## What to produce
Print exactly the line that contains "The image size is (615, 454)." along with every line beneath it to the end of the records below, and omit pictures.

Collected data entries
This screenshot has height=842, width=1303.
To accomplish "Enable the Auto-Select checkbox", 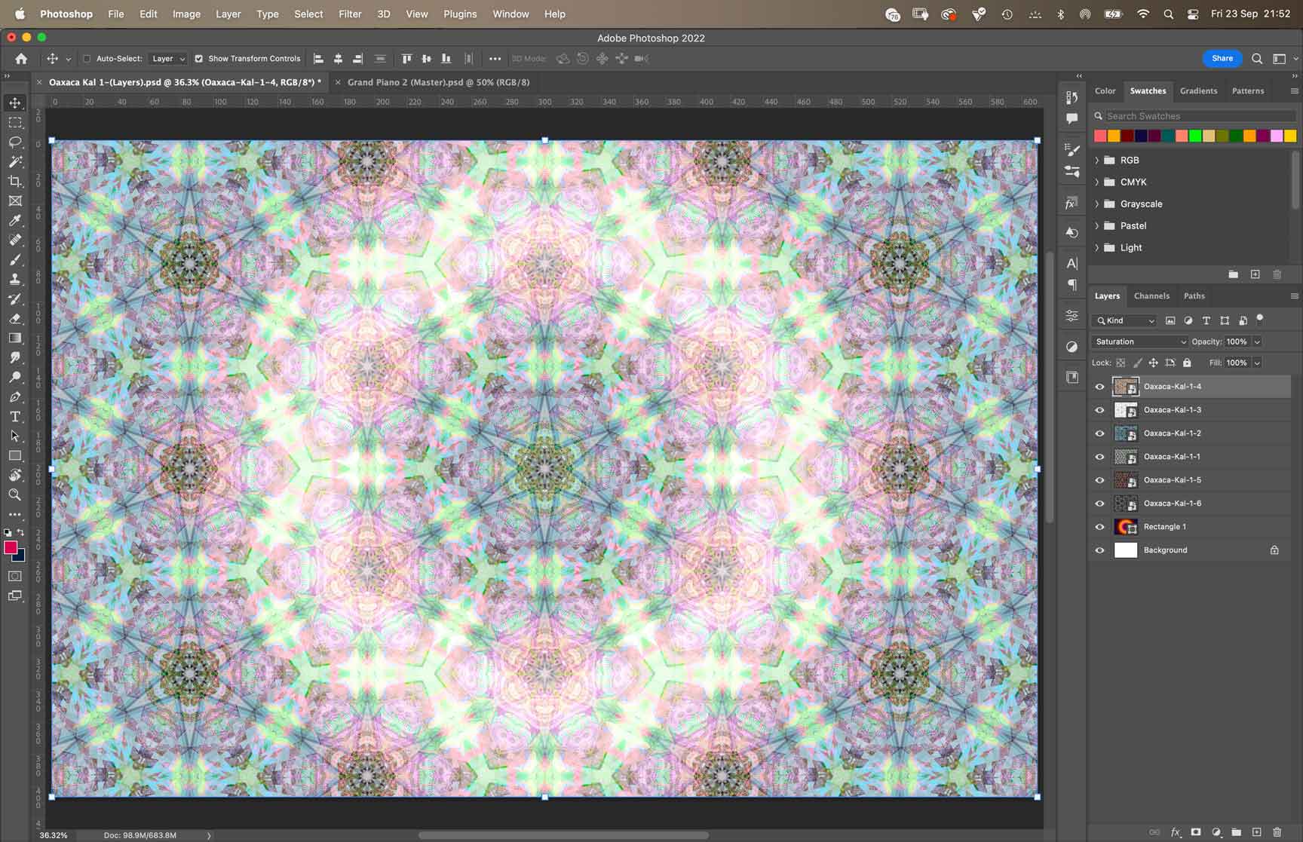I will coord(87,59).
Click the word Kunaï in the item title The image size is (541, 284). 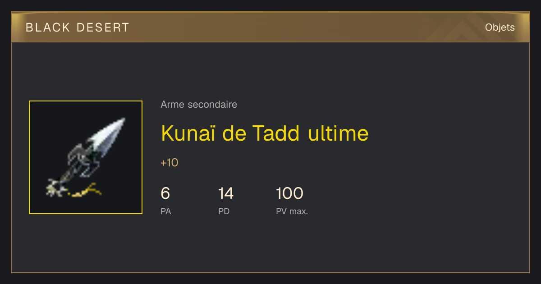click(x=188, y=133)
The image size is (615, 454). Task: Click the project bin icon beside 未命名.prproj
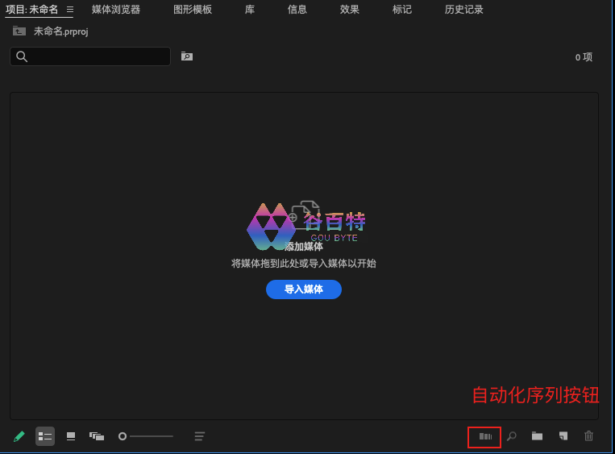pos(19,31)
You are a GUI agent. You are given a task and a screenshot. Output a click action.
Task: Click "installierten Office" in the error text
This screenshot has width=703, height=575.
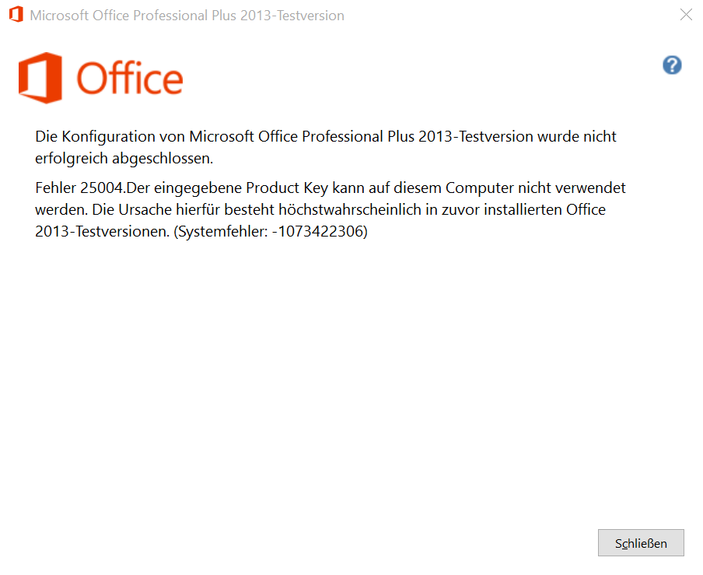tap(544, 210)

## Result of this task
The image size is (615, 454). Task: Click the project bin icon beside 未命名.prproj
pos(19,31)
You are a GUI agent. You are given a task and a screenshot. Output a click action.
Task: Click "installierten Office" in the error text
This screenshot has width=703, height=575.
tap(544, 210)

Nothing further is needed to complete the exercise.